Erligheim Schulverband vertagt Beschluss

Von Birgit Riecker
Die Grundschule Erligheim-Hofen. Foto: /Martin Kalb

Ob die Grundschule Erligheim-Hofen erweitert wird, konnte am Mittwochabend nicht entschieden werden.

Keine Einigung in Sicht: Soll das Untergeschoss des geplanten Anbaus an der Grundschule Erligheim-Hofen gestrichen werden? Die Vertreter des Schulverbands waren unterschiedlicher Meinung. Und da nach der Verbandssatzung, so Bürgermeister Rainer Schäuffele, die Gemeinden einhellig abstimmen müssen, wurde jetzt die Entscheidung in die jeweiligen Gemeinderäte verwiesen.

Es fehlt an finanziellen Mitteln

Ein Problem bei der Sache ist natürlich das liebe Geld, das fehlt. In der Vorplanung vom Februar 2024 ging Architektin Sonja Herrmann für die Erweiterung zur Ganztagsschule, für die Sanierung des Bestands, zur durchgehenden Zweizügigkeit und dem barrierefreien Umbau noch von Baukosten in Höhe von rund 5,3 Millionen Euro aus. Dafür beantragte der Schulverband Fördermittel aus dem Investitionsprogramm Ganztagsschule und nach der Schulbauförderrichtlinie. Gerechnet wurde damals mit Unterstützung von insgesamt rund 3,4 Millionen Euro.

Das Problem spitzte sich zu, als die Zusagen für die Fördermittel erst einmal ausblieben. Erst im August 2025 ging der erste Förderbescheid über 2,7 Millionen ein. Klar, dass sich der Baustart für die Erweiterung verzögerte und erneut geplant werden musste. Das Ergebnis war ernüchternd: Rund 30 Prozent Baukostensteigerungen musste Sonja Herrmann dem Gremium mitteilen. Die Kosten sind nun bei rund sieben Millionen Euro angelangt. Deshalb beschied die Schulverbandsversammlung im April 2026: Wir müssen einsparen. Dazu legte nun Sonja Herrmann zwei Vorschläge auf dem Tisch. Bei beiden wird auf das Untergeschoss im Anbau verzichtet. Je nach Variante könnten zwischen rund 610.000 Euro (Variante B) und rund 760.000 Euro (Variante A) eingespart werden.

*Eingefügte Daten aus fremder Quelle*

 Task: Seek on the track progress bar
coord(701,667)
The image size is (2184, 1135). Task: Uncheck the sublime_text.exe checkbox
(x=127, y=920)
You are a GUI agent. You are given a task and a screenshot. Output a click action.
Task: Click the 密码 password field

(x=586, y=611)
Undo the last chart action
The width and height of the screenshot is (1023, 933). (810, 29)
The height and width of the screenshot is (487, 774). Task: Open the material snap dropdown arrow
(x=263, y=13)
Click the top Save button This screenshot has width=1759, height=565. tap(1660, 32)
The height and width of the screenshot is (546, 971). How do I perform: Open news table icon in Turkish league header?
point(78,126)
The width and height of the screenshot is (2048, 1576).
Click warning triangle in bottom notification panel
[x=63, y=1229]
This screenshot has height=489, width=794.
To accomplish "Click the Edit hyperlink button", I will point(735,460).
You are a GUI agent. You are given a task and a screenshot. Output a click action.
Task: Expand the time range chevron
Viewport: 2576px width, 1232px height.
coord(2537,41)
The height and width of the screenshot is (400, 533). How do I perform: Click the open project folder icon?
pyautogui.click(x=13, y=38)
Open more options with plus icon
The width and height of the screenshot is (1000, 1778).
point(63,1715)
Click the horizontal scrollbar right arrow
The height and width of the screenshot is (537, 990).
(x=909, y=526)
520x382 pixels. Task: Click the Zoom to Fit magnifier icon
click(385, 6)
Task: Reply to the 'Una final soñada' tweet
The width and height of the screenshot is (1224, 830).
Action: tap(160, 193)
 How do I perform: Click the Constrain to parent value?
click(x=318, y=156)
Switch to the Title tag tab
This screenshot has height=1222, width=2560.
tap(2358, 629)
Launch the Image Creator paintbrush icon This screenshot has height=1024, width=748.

Schulleiterin Birgit Dürrstein betonte, dass die Schule mit der ursprünglichen Planung „zufrieden“ gewesen sei. Aber angesichts der hohen Kosten könne sie auch bei der Planvariante B mitgehen. Dabei ist vorgesehen, die Technik und den Töpferraum ins erste Obergeschoss zu verlegen und mögliche Lagerräume in der bald leer stehenden Hausmeisterwohnung unterzubringen. Bereits im Vorfeld der Verbandsversammlung hatte sich der Elternbeirat nachdrücklich dagegen ausgesprochen und in einem Schreiben auf die „unverzichtbare Funktionsreserve und den pädagogischen Raum“ im Untergeschoss hingewiesen. Die Flächeneffizienz, den pädagogischen Mehrwert und die logistische Notwendigkeit sprächen dafür.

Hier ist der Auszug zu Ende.